Previously, Facebook pretty much “let the marketplace manage,” says Bryan Monroe, an associate professor of journalism at Temple University who specializes in media law. Recent hate attacks in Sri Lanka and New Zealand “set the stage for their increased scrutiny of incendiary or hate speech,” he says.

Temple University journalism associate professor Bryan Monroe believes Facebook has set itself up as an arbiter on what is, and what is not, hate speech.
Courtesy of Bryan Monroe
Temple University journalism associate professor Bryan Monroe believes Facebook has set itself up as an arbiter on what is, and what is not, hate speech.

If this column isn’t published exactly as I wrote it, that’s not censorship; it’s editing. My work has to conform to the standards established by editors. Is that what Facebook is doing?

No, it is banning people, and the two businesses are not the same.

Newspapers make publishing decisions using tests such as fairness, accuracy, and objectivity (except for opinion pieces designed to be subjective).

Facebook is very different. Posting requires no particular quality or skill. That explains excessive cat videos and pictures of your restaurant meal.

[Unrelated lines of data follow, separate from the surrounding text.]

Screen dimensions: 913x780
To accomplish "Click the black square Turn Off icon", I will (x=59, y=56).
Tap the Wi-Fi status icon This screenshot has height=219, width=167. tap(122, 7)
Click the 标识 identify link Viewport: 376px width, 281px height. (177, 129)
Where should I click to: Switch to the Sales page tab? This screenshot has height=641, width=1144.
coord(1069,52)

Facebook is less like a newspaper than a brick wall begging for graffiti. It is a global monopoly.

I couldn’t get anyone from Facebook on the phone, but in an online video, Facebook founder and CEO Mark Zuckerberg said his company will ban “groups where people are repeatedly sharing misinformation or harmful content.” But who decides what’s “harmful” — Facebook?

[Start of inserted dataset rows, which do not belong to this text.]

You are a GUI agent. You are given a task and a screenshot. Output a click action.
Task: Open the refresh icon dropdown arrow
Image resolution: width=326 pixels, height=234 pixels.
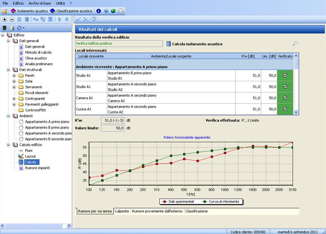24,28
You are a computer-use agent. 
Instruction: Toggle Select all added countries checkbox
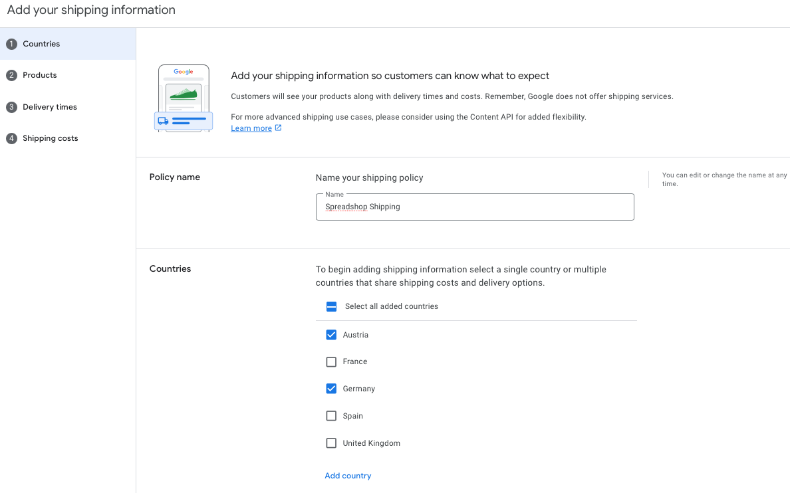(331, 306)
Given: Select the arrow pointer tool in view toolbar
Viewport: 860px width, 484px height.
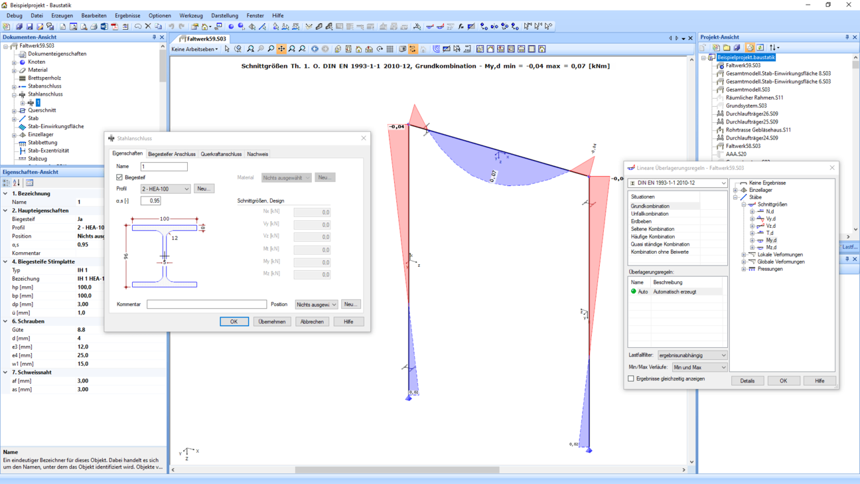Looking at the screenshot, I should (x=227, y=49).
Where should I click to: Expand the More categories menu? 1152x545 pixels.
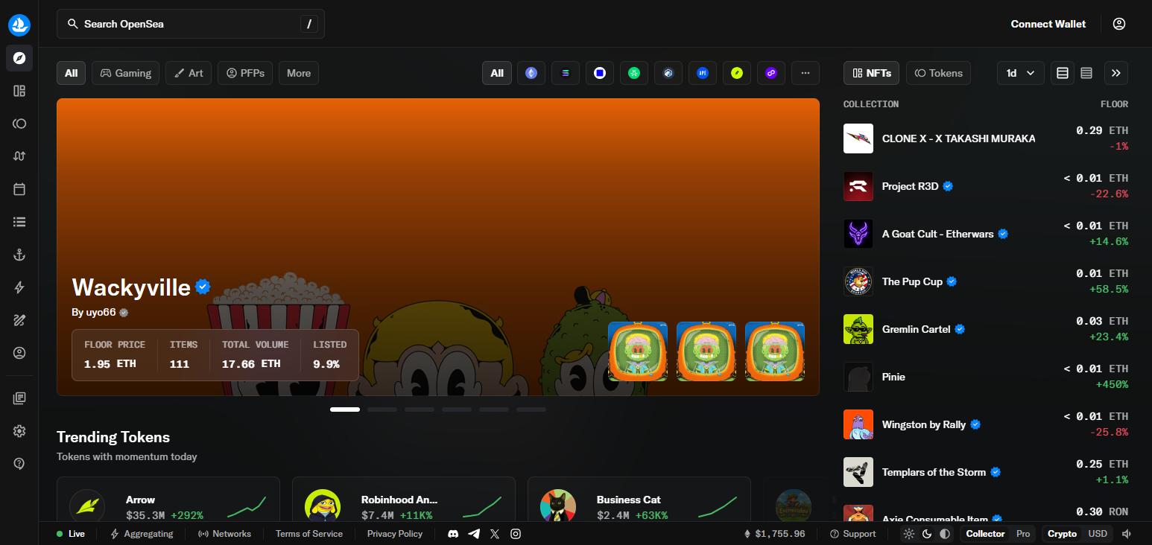pos(299,73)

The same company facing up to $5 billion in fines for privacy violations?

Can you see why I am hinky about trusting them 100 percent?

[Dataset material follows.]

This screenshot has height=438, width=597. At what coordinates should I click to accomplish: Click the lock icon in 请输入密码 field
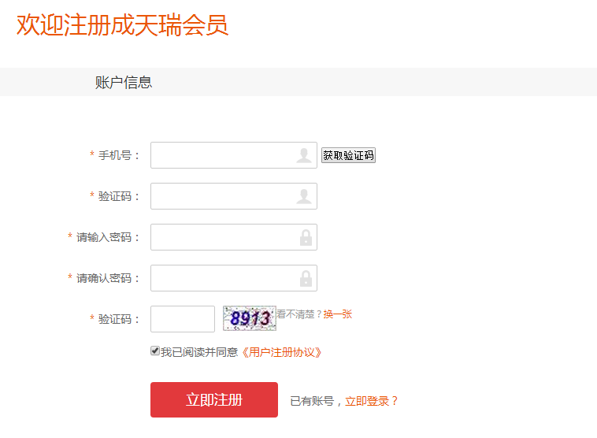306,237
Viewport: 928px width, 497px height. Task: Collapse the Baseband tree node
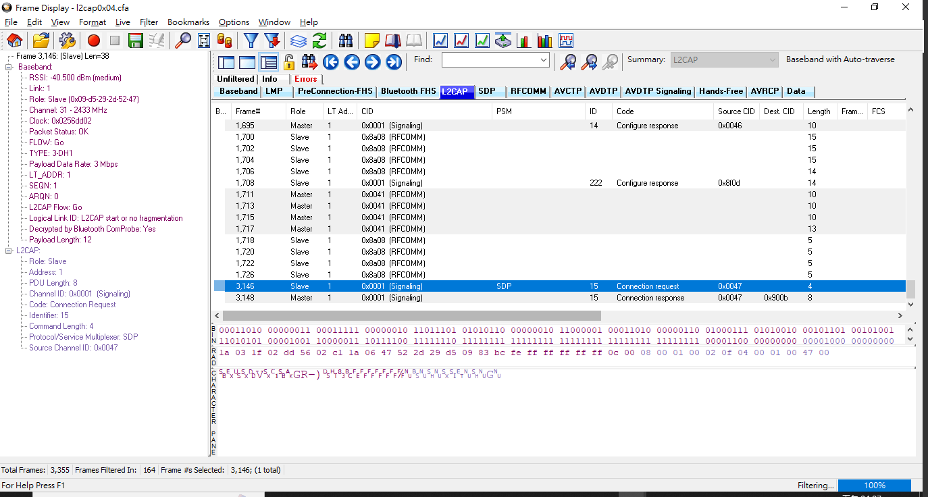9,67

By banning some voices, “Facebook said it will be the international arbiter of what is and what is not hate speech,” says Monroe, who’s not sure Facebook is the right entity to do that.

As a journalist, my default is always in favor of more speech, not less. Yes, even when that speech is unpleasant and even when I disagree with it. The red lines are incitement to violence and provable lies.

The best antiseptic for bad speech is good speech, says Monroe, but “Facebook needed a check on incendiary speech." I understand the dilemma. Facebook wants to ban “hate speech,” but that’s hard to define. USA Today reported that some black people are complaining they were kicked off the platform when they wrote about racism. Someone saw that as “hate speech.”

When I read or see some of what Facebook has carried, I want to vomit.

Radio show host Jones posted that the massacre of innocents at Sandy Hook was a hoax. That was a deliberate lie, and some of the parents are suing him for defamation. That’s a better solution than banning him.

If Facebook should not have the final word about whose views get posted, who should be the decision-maker?

That would be you.

If you don’t like what you are reading, turn the page or protest online. If you read a lie, post the truth.

That doesn’t mean Facebook should be passive about outright lies. It has options. In the past it took down defamatory or false or obscene posts rather than closing the account.

Here’s an idea: Facebook can use a caution, like the surgeon general’s warning on tobacco products, saying, “This page is filled with misinformation that can harm your mental health.”

I’d rather keep the rats in a public cage than drive them underground.